何大友拒绝道:“工钱等到房屋修葺好了给,都是邻居,乡里乡亲的也不会提前要工钱。”
接下来的两日,林紫芙跟在何大友身后忙里忙外,房子实在是太破旧,房梁都已经腐朽不堪,墙壁很多地方也都垮塌开裂,想要修复无疑是大工程,请来干活的几人都是踏踏实实干活的。
树木山上多的是,锯了一颗大柏树来做房梁。
脱落开裂的土墙重新在外面夯实了一层泥土,房顶用的新茅草被几位妇人清理绑好,院墙也被修葺好,院子里面的杂草被拔了个干净。
修葺房屋速度还是很快,毕竟不用做地基,也不用从零开始,等到茅草顶盖好,来帮忙的几位妇人还帮着把屋子收拾干净。
相处了三四日,林紫芙认识了来帮忙的几人。
她把一堆烂谷草装进背篓中,感激的看着正在打扫的几位妇人道:“谢谢几位婶子帮忙,明日还请赏脸来过来吃饭。”
现在还没到正午,等会就请何大友帮忙在镇上买家具回来,把家里的东西添置齐全,她也算是住新房,第一顿饭当然得好好感激干活的几人。
廖婶子笑眯眯的抬起头道:“有饭吃肯定得来,听说你要去买家具,我家的牛车刚好可以用上,等会叫你大华叔跟着你一起去。”
廖婶子的夫君叫何大华,这几日也在帮着修葺房屋。
瑛姑低着头做事,虽然村里人都很热情,但她还是不习惯跟大家交流,这一道疤让她丢了所有自信。
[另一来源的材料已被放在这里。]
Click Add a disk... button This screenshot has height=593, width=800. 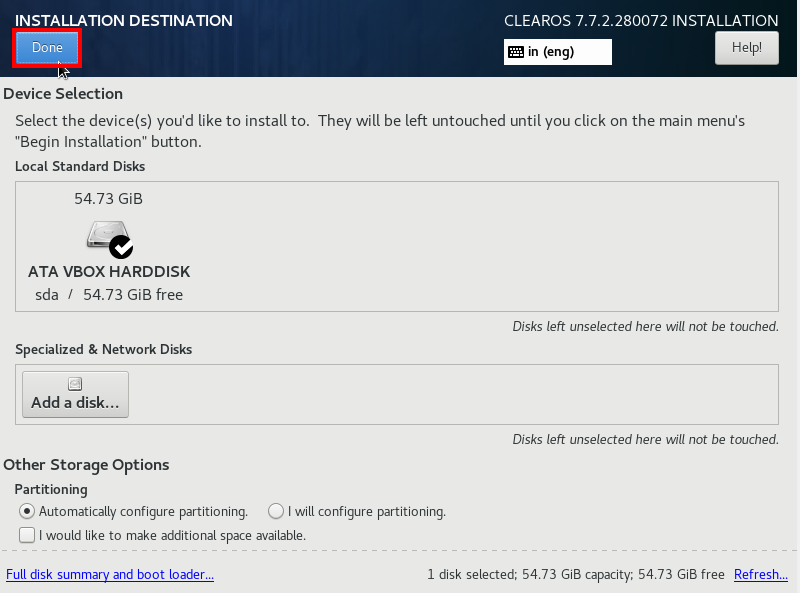coord(76,394)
林紫芙本意是想瑛姑跟大家多多交流,周家那种尊卑有序,枯燥压抑的地方,仅仅待了一个晚上就受不了,瑛姑却在那种环境下待了十几年,很想让瑛姑能够重新开始。
偷偷给瑛姑说了好几次,瑛姑都拒绝了,最终她也只能放弃,很多事情强求不得。
瑛姑留下收拾屋子,林紫芙和何大友还有何大华一起去了镇上。
镇子离村子赶牛车需要走上半个时辰,一路上看着已经秋收过后的田野,坐在牛车上享受着难得的宁静。
这几日大家也熟悉了,何大华对林紫芙很好奇:“紫芙你夫君家的人难道不管你么?你都为她们家儿子守寡了。”
大家都很同情林紫芙,也很尊重林紫芙。
毕竟一位十三岁的姑娘能做出这样的决定,需要莫大的勇气。
林紫芙想到了周家人,虽然留她一命,却处处刁难恨不得她快死,苦笑一声:“很多事一时半会也说不清楚,家家有本难念的经,我和婆婆能活着就足够了,承蒙各位的照料,恩情紫芙永远铭记于心。”
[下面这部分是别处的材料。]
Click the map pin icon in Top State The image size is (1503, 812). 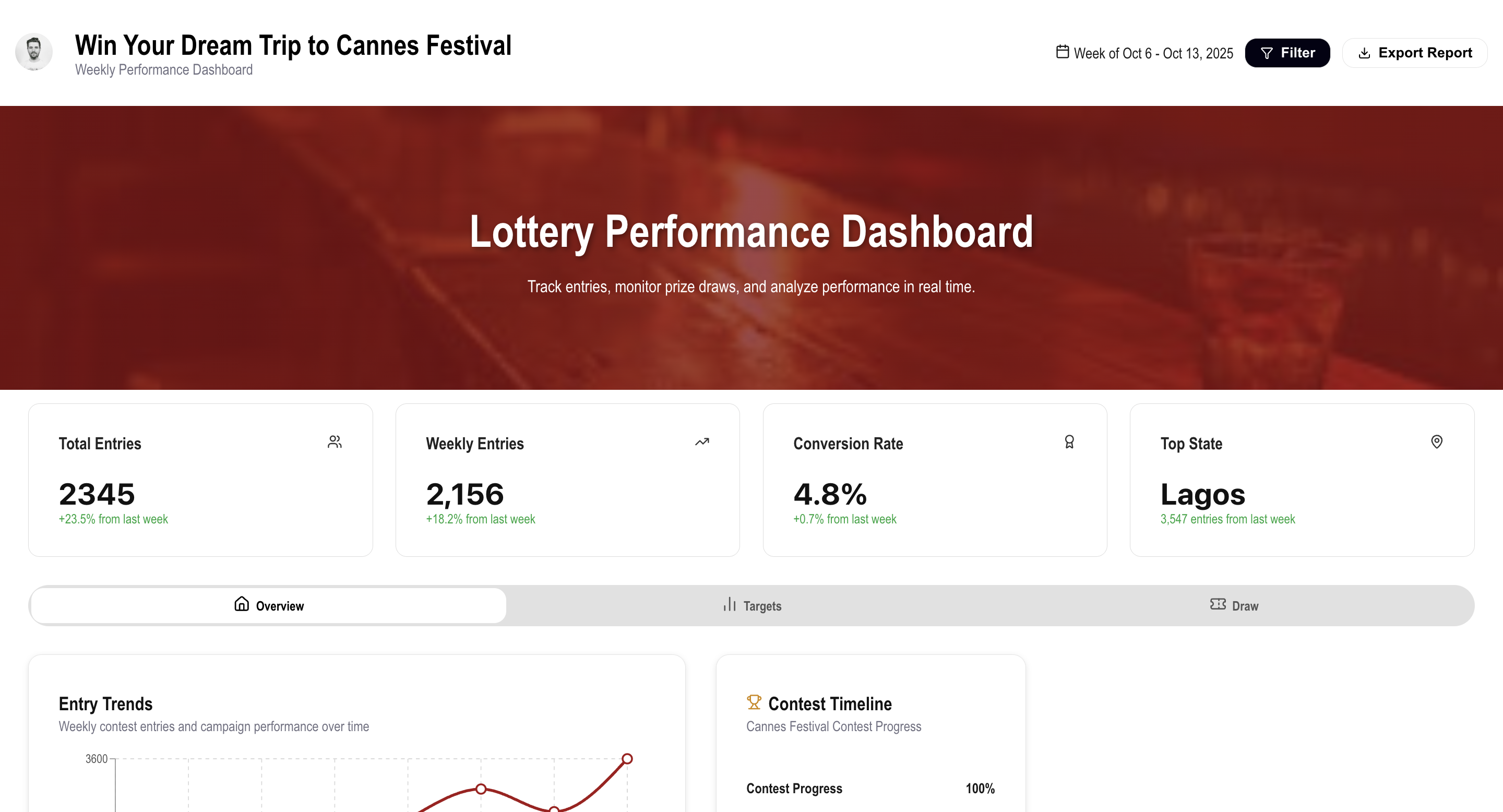click(1437, 442)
何大友和何大华都猜想,定然发生了很严重的事,要不然林紫芙也不会说出这种话来。
还真是家家都有本难念的经,所以林紫芙说完这些话,两人很默契的没有继续追问,只是心中暗想,以后能帮这婆孙的就尽量帮。
何大友很热心,介绍起镇上来,因为身上的银子不够,买新家具是不可能的,好在听说有旧家具可以买,让她安心不少,衣裳一人也得买两套,还有就是锅碗瓢盆,油盐酱醋粮食。